Amazon S3 Connector for PyTorch supports only Linux via Pip for now. For other platforms, see DEVELOPMENT for build instructions.

Configuration

To use s3torchconnector, AWS credentials must be provided through one of the following methods:

  • If you are using this library on an EC2 instance, specify an IAM role and then give the EC2 instance access to that role.
  • Install and configure awscli and run aws configure.
  • Set credentials in the AWS credentials profile file on the local system, located at: ~/.aws/credentials on Unix or macOS.
  • Set the AWS_ACCESS_KEY_ID and AWS_SECRET_ACCESS_KEY environment variables.

Examples

API docs are showing API of the public components. End to end example of how to use s3torchconnector can be found under the examples directory.

Sample Examples

The simplest way to use the S3 Connector for PyTorch is to construct a dataset, either a map-style or iterable-style dataset, by specifying an S3 URI (a bucket and optional prefix) and the region the bucket is located in:

from s3torchconnector import S3MapDataset, S3IterableDataset

# You need to update <BUCKET> and <PREFIX>
DATASET_URI="s3://<BUCKET>/<PREFIX>"
REGION = "us-east-1"

iterable_dataset = S3IterableDataset.from_prefix(DATASET_URI, region=REGION)

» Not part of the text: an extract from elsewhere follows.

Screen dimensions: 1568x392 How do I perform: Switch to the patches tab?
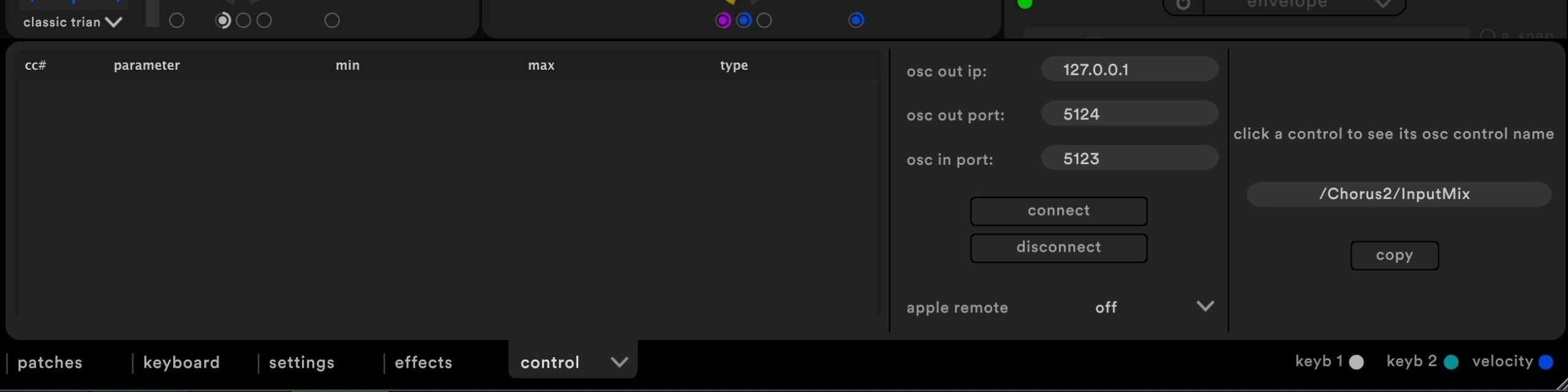pos(50,363)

# Datasets are also iterators. 
for item in iterable_dataset:
  print(item.key)

# S3MapDataset eagerly lists all the objects under the given prefix 
# to provide support of random access.  
# S3MapDataset builds a list of all objects at the first access to its elements or 
# at the first call to get the number of elements, whichever happens first.
# This process might take some time and may give the impression of being unresponsive.
map_dataset = S3MapDataset.from_prefix(DATASET_URI, region=REGION)

# Randomly access to an item in map_dataset.
item = map_dataset[0]

# Learn about bucket, key, and content of the object
bucket = item.bucket
key = item.key
content = item.read()
len(content)

In addition to data loading primitives, the S3 Connector for PyTorch also provides an interface for saving and loading model checkpoints directly to and from an S3 bucket.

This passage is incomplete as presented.